Which once-famous downtown monument has led at least three different lives, and most New Yorkers have never heard of it? Castle Clinton, now run by the National Parks Service and used primarily to sell tickets for the ferries to Liberty Island and Ellis Island, was once somebody important. Several somebodies, in fact. Located in Battery Park, down by the water, the Castle also used to be a bit bigger and more imposing than it is today.
Castle Clinton was originally built as a fort to defend New York City's large and very vulnerable harbor against British invaders in the War of 1812. It worked; they didn’t attack the city but instead targeted Washington, D.C., and famously set fire to the capital.
The fort was one of several built around the city at that time (others included one on Bedloe's (now Liberty) Island, and one on Governor's Island. Castle Clinton was constructed on an artificial spit of land just off the tip of Manhattan. Students from Columbia College were among the volunteers who put together the circular structure, using the local rough brownstone as building material.
Castle Clinton was named after the mayor at the time, DeWitt Clinton (in his career, he was also a U.S. senator and New York's Governor, and figured prominently in New York and U.S. history). As it happened, the fortification was never used as a defense. But it came in very handy as a venue for ceremonial purposes. In 1824, a gala for the Marquis de Lafayette was held there; and later that year, under the new name of Castle Garden, it became a concert venue with outdoor seating on the roof. Later, the top of the fort was enclosed, becoming a second story, and new wooden walls were added onto the brownstone. The legendary Jenny Lind, the "Swedish Nightingale," performed there in 1850, brought to America as a virtual unknown by the impresario PT Barnum; after her performances, she was famous, and so was Castle Clinton.
Five years later, in 1855, the lease reverted to the city and Castle Clinton took on yet another persona. As the Castle Garden Emigrant Landing Depot, it was America's first immigrant processing station -- in response to the increased number of people flocking to the U.S. from other countries, especially Ireland (mostly due to the Potato Famine) and Germany (displaced by revolution at home). Nearly 8 million immigrants would pass through Castle Garden over the next 34 years, until Ellis Island took over the job under the federal government.

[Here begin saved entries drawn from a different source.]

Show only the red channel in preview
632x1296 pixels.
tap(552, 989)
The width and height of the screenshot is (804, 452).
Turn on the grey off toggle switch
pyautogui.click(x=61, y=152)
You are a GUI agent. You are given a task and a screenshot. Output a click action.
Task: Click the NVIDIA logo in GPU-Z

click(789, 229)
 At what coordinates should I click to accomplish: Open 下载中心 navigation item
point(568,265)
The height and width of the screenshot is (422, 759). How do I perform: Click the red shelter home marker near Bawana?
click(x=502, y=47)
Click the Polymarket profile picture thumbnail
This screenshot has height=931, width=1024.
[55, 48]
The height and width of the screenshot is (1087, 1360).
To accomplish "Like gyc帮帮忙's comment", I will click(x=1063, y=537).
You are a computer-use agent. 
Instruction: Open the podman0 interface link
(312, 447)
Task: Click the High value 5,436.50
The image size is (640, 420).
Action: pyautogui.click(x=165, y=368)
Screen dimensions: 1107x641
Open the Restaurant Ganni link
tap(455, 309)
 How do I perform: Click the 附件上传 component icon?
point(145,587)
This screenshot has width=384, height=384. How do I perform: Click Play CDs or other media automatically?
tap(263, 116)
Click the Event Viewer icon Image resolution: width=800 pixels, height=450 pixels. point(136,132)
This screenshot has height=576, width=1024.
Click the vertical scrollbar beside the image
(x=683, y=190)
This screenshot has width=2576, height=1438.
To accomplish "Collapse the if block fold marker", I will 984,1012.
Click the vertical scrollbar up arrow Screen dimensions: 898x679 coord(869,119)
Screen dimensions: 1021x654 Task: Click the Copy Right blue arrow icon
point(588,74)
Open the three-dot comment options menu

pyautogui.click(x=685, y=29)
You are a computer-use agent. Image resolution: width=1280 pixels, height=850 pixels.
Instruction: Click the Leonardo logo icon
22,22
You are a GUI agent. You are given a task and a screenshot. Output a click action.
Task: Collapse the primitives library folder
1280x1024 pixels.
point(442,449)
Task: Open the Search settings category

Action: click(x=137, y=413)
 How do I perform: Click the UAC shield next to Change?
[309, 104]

In its next role, Castle Clinton became the home of the New York City Aquarium, designed by McKim, Mead and White, and it remained an aquarium until 1941, when the fish moved to Coney Island. Then the powerful Robert Moses got the castle in his sights, aiming to tear it down to put up a huge bridge there. Preservationists went to bat, and, after a long battle, saved what was left of the castle, now mostly back to its original structure. Various additions from its days as an immigration center, an aquarium and a theater had been stripped away.
The National Parks Service has since restored the Castle and put it to pragmatic use as a ticketing center for the ferries. Outside the
structure, which is now a national monument, stands a statue, The Immigrants by Luis Sanguino, reminding us of its earlier life. The Castle Clinton National Monument is open to the public.